◆ The records ◆
--

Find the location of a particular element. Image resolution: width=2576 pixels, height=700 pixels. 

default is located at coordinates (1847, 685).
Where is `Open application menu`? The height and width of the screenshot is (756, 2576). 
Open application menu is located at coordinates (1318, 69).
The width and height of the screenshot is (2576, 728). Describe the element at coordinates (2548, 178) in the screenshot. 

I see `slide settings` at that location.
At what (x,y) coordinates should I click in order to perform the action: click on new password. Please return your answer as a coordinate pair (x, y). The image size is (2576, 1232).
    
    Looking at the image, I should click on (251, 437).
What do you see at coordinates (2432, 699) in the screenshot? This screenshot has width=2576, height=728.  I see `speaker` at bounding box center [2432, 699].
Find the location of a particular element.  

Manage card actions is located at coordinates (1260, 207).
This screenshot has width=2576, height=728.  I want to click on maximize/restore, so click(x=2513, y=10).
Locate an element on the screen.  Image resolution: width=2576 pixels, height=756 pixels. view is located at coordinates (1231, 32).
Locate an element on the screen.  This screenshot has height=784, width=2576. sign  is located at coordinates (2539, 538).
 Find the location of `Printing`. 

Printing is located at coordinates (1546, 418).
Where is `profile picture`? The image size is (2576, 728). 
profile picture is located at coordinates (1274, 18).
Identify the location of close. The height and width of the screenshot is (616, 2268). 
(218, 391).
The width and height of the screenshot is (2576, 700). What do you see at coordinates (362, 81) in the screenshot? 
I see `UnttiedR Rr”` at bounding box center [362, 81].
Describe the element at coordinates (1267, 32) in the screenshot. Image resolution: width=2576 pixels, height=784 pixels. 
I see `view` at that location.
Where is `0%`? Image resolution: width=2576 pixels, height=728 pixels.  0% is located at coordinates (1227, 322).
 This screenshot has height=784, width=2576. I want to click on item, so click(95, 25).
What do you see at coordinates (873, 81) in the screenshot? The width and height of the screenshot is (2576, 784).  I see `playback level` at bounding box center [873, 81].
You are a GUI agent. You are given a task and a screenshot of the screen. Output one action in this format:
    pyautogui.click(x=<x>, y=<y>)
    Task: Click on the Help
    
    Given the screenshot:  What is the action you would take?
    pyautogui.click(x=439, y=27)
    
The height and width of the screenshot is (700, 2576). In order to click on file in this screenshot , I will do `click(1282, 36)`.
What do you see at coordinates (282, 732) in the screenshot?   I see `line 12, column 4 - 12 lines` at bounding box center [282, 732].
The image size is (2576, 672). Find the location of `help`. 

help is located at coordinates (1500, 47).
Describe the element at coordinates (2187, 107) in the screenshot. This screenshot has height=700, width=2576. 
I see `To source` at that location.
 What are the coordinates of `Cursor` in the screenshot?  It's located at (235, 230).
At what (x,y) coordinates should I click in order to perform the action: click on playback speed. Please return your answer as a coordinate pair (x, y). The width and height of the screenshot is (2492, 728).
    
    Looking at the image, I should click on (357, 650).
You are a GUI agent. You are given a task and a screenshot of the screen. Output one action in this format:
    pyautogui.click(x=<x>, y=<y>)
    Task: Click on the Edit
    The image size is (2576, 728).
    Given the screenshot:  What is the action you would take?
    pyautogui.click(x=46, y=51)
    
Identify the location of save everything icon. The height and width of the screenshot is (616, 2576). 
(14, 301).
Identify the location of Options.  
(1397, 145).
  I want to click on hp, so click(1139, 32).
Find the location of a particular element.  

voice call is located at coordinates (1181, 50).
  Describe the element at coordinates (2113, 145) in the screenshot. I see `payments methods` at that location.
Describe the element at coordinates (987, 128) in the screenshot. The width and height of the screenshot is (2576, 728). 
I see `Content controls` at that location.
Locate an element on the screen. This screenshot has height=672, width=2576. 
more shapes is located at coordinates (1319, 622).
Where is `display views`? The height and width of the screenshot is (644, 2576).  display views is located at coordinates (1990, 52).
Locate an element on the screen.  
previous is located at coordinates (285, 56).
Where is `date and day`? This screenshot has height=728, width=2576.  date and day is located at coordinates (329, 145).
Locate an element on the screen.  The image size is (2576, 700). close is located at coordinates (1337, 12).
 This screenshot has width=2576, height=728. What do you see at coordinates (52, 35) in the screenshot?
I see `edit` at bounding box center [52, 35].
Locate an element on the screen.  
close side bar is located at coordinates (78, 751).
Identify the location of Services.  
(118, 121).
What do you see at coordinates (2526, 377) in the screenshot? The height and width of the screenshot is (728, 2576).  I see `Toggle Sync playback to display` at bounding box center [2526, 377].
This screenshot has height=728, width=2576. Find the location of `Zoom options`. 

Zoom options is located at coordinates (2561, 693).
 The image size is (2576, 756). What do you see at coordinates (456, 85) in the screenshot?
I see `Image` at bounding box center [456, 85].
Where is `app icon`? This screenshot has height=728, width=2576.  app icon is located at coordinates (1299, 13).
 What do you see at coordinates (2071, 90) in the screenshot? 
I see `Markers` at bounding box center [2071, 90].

--

◆ Written exercise ◆
Which lines of the items above contain the word "return"? Report each one in full.

◆ Final result ◆
At what (x,y) coordinates should I click in order to perform the action: click on new password. Please return your answer as a coordinate pair (x, y). The image size is (2576, 1232).
At what (x,y) coordinates should I click in order to perform the action: click on playback speed. Please return your answer as a coordinate pair (x, y). The width and height of the screenshot is (2492, 728).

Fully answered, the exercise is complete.